At 110m hurdles the huge favourite is newly-crowned European U20 champion Sasha Zhoya, who was born in Australia to a French mother and Zimbabwean father, and won in Estonia in 13.05 after clocking the fastest ever junior run of a marginally wind-assisted 12.98 (2.4mps) in the heats.
The European Junior champion is also favourite in the 400m hurdles, with Turkey’s Berke Akcam (49.78 in 2020) the quickest entrant.
Jamaica and Nigeria look the pick of the men’s 4x100m squads in action, though Italy could be in the mix in the 4x400m along with Jamaica and South Africa.
In the 10km walk, Spain’s European U20 champion Paul McGrath is likely to receive the greatest challenge from authorised neutral pairing of Maksim Pyanzin and Dmitriy Gramachkov, who have both been inside 40 minutes.
The high jump should see a rematch between the European U20 top two – Israel’s Jonathan Kapitolnik (2.25m) and Poland’s Mateusz Kolodziejski (2.23m).
That’s also the case in the pole vault, with France’s Anthony Ammirati (5.72m) back up against Belarusian 17-year-old Matvei Volkov, who has set a world U18 best of 5.60m.
France should also do well in the long jump, with European U20 medallists Bryan Mucret (7.93m) and Erwan Konate (7.91m) topping the rankings.
In the triple jump Sweden’s Gabriel Wallmark should win his second junior title of the year if he can replicate his 16.39m form from Tallinn.
In the shot, Cuba’s Juan Carley Vazquez Gomez (20.32m) has the best PB but on 2021 form Kosovan European U20 winner Muhamet Ramadani (19.92m) and Turkey’s Savas Parlak(19.96m) have longer throws this year.
Lithuania’s Mykolas Alekna (69.77m) the son of double Olympic champion Virgilijus, should add further gold to the Alekna dynasty as he won the European U20 title by more than six metres.

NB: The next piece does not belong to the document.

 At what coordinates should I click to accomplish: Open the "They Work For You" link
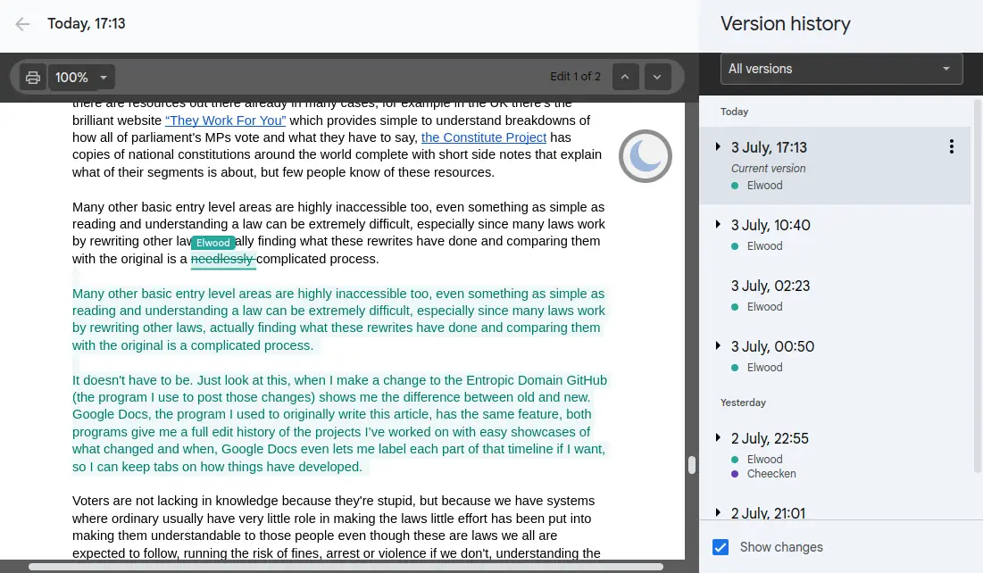(x=225, y=120)
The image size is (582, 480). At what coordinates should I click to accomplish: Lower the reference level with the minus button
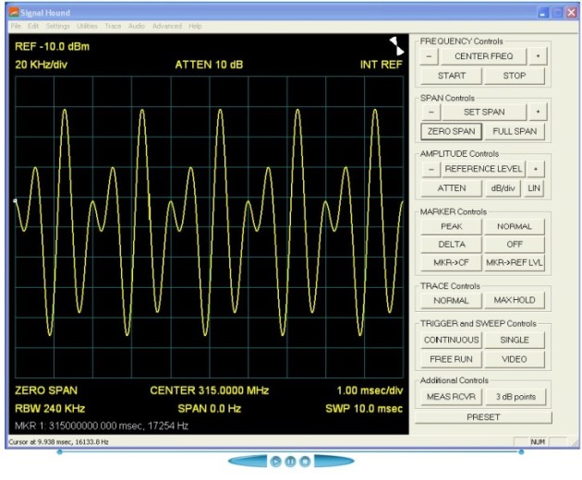point(430,169)
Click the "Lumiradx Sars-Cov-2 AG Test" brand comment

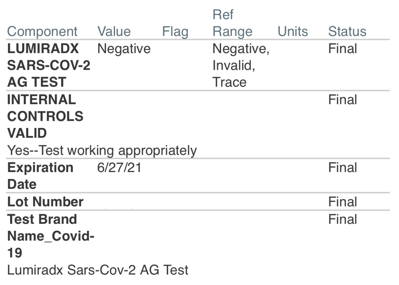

Jamaica’s Ralford Mullings (66.61m) should take the silver medal.
Poland look likely to add to their hammer successes. European U20 winner Dawid Pilat (79.59m) starts as favourite, though France’s Tallinn bronze medallist Jean Baptiste Bruxelle (80.94m) has thrown further.
Ukraine’s Artur Felfner (78.41m) won in Tallinn by more than five metres and his biggest threat may come from India’s Kunwer Ajai Raj Singh Rana (74.75m), who will have been inspired by Neeraj Chopra’s Tokyo win.

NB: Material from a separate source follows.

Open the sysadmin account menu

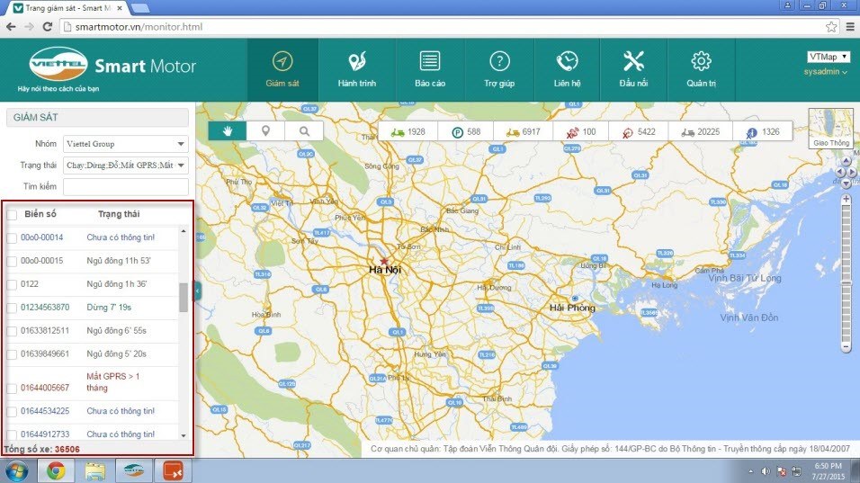pyautogui.click(x=825, y=71)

Belgium should enjoy more multi-event success through European U20 champion Jente Hauttekeete, who won in Tallinn with a substantial score of 8150.

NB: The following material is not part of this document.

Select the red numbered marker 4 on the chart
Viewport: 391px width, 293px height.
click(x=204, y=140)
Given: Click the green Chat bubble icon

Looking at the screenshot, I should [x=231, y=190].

Though the 2018 champion and top-ranked Briana Williams is absent, Tina Clayton (11.17), who celebrates her 17th birthday while in Kenya, could keep the 100m title in Jamaica.
The biggest star out in Kenya is Namibia’s Christine Mboma, who broke the African record twice to win the Olympic silver medal in the women’s 200m, clocking a world junior record of 21.81.
It should be closer for second, though, between Tokyo sixth-placer and Mboma’s team-mate Beatrice Masilingi (22.28) and Nigeria’s Favour Ofili (22.30).
The women’s 400m should see a battle between Nigerian Imaobong Nse Uko (51.70), who ran in Tokyo in the mixed 4x400m relay and Poland’s Kornelia Lesiewicz (52.02).
The best two 800m runners in the world – Athing Mu and Keely Hodgkinson – are juniors but the Tokyo duo won’t be in Kenya. In their absence South Africa’s Prudence Sekgodiso looks favourite with a recent 2:01.40, while Switzerland’s Valentina Rosamilia (2:02.38) looks to be a likely challenger.
Ethiopia will go for their fourth successive 1500m title with a big favourite in Diribe Welteji, who is the reigning 800m champion and has a 3:58.93 PB but failed to survive the heats in Tokyo.
Kenya have the quickest 3000m runners in Teresia Muthoni Gateri (8:51.69) and Zenah Chemutai Yego (8:55.75) and could enjoy home success there.
At 5000m, Ethiopia should be back in control as they field sub-15 performers Mizan Alem (14:46.20) and Medina Eisa (14:59.53).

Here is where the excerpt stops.